The Walk Of Attrition

The preparation was laborious, but necessary: without it he would surely die. Taking precautions might not have been in his nature, but only a fool would step out into that maelstrom without due care and attention. The layers were present: keep him warm. The hooded top pulled over his head, adjusted for comfort and its hood raised: the second line of defence. The main, waterproof shielding covering the rest of his upper body: it would, in theory, stop the worst of it.

With one last check and a tightening tug, he was ready.

His first step surprised him. Nothing. No blast in the fact, no instant meteorological fury raining down on him. But he knew better than to trust the calm – he knew this was a world that wouldn’t simply let him be.

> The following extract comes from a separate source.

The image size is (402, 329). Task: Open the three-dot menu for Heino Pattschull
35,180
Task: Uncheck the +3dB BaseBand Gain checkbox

But that concern – that fear – did nothing to stop his tentative pacing towards the wider world. And that’s when the truth of the situation began to rear its head. Whipped to the side, his stagger only stopped by reflexes honed over decades, this was weather that wasn’t simply going to let him be. It would be a challenge. It would be a battle.

But he was ready for it.

Progress was steady; even so he began to feel the strain. It wasn’t fast enough. It wasn’t aggressive enough. This was a conflict slipping out of his control and into enemy hands. Steeling himself and finding renewed vigour, he began to stride with confidence – with the self-assurance that can only come from knowing you have the quality to succeed.

The warning was there and it went unheeded. A branch. Blown. Snapped. Tossed to the ground. Landing not thirty centimetres in front of him, but for the effect it had it might as well have struck him down there and then. Shaken, he tried to continue. Pulling himself forward was all he could muster to push himself on, but it was hard.

Harder than he expected.

Lashing him from side to side, bombarding him with debris, washing out his vision and leaving the entire reason for this expedition a confused mess. Why was he here? What had he even stepped outside for? Could it have all been a mistake? Was this to be how it ended?

But then, at that moment, the line broke. Ferocity became but a memory. The weather knew it could not stop him. It knew it could not hold him back. It had thrown everything it had at him, and even though it had pushed him to the limits, he carried on. He did not stop.

It let him be. Let him walk on. Perfunctory gusts continued to ruffle the part of his fringe exposed throughout the ordeal, but the threat was no more.

This battle, as galling as it was for both sides, was over. One man won; weather lost.

But it did take ages for my jacket to dry out properly.